_EXERCISE GOAL_
Here the requirement is to repeat every record exactly, in full.

── DATA TO PROCESS ──

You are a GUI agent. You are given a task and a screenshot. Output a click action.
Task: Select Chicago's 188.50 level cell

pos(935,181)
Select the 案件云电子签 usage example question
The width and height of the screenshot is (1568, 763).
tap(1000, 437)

───

_RESULT_
You are a GUI agent. You are given a task and a screenshot. Output a click action.
Task: Select Chicago's 188.50 level cell

pos(935,181)
Select the 案件云电子签 usage example question
The width and height of the screenshot is (1568, 763).
tap(1000, 437)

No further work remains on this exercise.